June 17 2019
RBI holds rates; cuts inflation forecast
06 April 2018

Recent high frequency indicators point to further strengthening in economic growth, says Urjit Patel

The Reserve Bank of India (RBI) kept interest rates unchanged in the first policy meeting of 2018-19, as expected, but surprised markets with a dovish tone that some interpreted as opening up the possibility of a rate cut, even as early as September. The six-member monetary policy committee opted, by majority, to hold the repo rate at 6%, with a sole member recommending instead that the policy rate be raised by 25 basis points.

The central bank lowered its projection retail inflation for the first half of the current financial year to 4.7-5.1% from 5.1-5.6% and to 4.4% in H2, from 4.5-4.6%.

Importantly, it emphasised that excluding the impact of house rent allowance of the seventh pay commission for central government employees, consumer price inflation is projected at 4.4-4.7% for April-September, and at 4.4% for October-December.

The RBI said several factors were expected to accelerate the pace of economic activity in 2018-19.

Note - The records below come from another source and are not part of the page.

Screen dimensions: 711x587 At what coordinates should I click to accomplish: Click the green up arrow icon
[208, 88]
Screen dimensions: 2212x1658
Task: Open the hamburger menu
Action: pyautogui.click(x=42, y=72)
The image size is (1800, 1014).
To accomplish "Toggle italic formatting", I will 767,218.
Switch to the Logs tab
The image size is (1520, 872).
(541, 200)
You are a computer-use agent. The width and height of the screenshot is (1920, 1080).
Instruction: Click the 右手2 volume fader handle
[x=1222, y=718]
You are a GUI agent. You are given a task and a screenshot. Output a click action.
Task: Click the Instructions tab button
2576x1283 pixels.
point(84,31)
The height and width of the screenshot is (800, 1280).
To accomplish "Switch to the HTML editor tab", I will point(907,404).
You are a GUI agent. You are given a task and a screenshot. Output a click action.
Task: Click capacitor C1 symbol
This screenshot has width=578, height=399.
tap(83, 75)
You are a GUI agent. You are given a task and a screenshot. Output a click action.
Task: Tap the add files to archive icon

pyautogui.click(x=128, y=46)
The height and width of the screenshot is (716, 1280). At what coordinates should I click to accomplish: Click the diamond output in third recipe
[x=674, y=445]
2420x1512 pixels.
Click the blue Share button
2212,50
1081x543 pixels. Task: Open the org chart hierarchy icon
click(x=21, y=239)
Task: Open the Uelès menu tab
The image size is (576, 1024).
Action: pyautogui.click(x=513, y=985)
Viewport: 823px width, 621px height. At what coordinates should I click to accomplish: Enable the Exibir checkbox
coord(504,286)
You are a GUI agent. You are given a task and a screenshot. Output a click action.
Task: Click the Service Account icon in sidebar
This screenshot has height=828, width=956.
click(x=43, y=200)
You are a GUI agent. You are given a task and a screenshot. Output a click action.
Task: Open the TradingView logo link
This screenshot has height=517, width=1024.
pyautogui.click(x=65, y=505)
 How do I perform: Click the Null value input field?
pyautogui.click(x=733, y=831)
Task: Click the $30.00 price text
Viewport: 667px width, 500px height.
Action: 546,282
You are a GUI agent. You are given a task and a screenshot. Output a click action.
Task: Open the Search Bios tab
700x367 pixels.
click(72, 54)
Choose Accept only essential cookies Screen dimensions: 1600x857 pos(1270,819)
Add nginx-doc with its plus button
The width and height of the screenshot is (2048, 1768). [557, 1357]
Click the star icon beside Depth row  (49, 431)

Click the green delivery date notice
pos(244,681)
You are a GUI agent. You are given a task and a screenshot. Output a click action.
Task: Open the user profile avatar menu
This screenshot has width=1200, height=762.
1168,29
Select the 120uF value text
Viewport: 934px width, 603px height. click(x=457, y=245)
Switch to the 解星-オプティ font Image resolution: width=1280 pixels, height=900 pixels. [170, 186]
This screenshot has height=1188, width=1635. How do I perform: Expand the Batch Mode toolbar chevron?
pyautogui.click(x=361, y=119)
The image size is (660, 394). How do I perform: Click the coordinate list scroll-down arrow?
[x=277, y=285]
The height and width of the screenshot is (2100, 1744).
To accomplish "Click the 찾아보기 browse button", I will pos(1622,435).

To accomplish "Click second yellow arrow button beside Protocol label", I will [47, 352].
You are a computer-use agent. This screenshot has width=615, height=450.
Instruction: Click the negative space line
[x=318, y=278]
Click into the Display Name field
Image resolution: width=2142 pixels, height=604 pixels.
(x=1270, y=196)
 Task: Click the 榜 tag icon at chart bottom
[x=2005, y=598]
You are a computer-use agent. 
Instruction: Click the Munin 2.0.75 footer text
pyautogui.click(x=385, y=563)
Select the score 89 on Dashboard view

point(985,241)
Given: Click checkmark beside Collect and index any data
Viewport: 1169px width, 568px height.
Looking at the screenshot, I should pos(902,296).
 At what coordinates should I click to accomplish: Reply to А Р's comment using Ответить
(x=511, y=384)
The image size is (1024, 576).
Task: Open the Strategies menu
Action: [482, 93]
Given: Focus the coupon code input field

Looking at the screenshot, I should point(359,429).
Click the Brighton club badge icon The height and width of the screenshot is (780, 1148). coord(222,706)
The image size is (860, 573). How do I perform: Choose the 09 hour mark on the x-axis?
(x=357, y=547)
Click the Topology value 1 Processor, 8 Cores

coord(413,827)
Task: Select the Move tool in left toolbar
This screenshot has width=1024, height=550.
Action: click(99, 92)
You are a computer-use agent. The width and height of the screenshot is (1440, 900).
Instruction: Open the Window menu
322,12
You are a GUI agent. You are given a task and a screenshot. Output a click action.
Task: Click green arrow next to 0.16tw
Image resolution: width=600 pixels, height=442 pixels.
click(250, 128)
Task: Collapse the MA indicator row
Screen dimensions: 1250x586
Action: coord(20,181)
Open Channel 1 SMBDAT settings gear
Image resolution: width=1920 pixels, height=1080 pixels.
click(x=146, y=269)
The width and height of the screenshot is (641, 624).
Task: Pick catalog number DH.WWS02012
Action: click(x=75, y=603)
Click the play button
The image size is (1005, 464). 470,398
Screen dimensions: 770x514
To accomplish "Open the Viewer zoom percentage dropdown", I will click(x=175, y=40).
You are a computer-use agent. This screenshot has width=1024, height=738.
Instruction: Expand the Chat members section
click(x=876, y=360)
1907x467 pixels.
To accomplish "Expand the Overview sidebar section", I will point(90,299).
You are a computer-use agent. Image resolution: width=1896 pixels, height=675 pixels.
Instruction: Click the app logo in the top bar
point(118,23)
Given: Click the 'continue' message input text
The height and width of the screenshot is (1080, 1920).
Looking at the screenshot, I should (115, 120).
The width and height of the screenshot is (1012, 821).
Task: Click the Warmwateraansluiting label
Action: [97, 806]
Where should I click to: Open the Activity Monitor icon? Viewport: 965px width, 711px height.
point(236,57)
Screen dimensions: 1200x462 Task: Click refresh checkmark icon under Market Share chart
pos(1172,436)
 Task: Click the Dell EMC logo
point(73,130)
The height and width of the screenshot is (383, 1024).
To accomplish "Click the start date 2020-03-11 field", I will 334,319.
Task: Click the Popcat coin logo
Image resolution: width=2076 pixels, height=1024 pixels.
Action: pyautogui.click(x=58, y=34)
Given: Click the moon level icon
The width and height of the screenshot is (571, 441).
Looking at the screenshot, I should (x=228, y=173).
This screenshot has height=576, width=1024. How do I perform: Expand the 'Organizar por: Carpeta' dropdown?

“While the MPC’s assessment of GDP growth in 2017-18 of 6.6% was lower than a year ago, which was 7.1%, there were important intra-year turning points, most notably investment demand accelerated in the second half of 2017-18 and recent high frequency indicators point to some further strengthening with capital goods production registering a 19-month high growth in January this year,” RBI Governor Urjit Patel told reporters.

GDP growth is projected to strengthen from 6.6% in 2017-18 to 7.4% in 2018-19 — in the range of 7.3-7.4% in H1 and 7.3-7.6% in H2.

“The monetary policy committee was of the view that the pace of economic growth could accelerate in 2018-19 on clearer signs of revival in investment activity and sustained improvement in global demand,” Dr. Patel said.

The MPC noted that growth has been recovering and the output gap is closing which is also reflected in a pick-up in credit offtake in recent months.

‘Unexpectedly dovish’

“This was an unexpectedly dovish policy with the RBI highlighting inflation risks but at the same time revising their forecasts downward,” said Abheek Barua, chief economist, HDFC Bank.

The RBI’s inflation outlook cheered the markets as the yield on 10-year government bond slid 16 basis points to a four month low of 7.13%.

“If this is a permanent shift in the paradigm of inflation management from a singular focus on bringing long term inflation down to 4% to a an approach that is more supportive of growth, then the RBI might go for a long pause,” Mr. Barua said.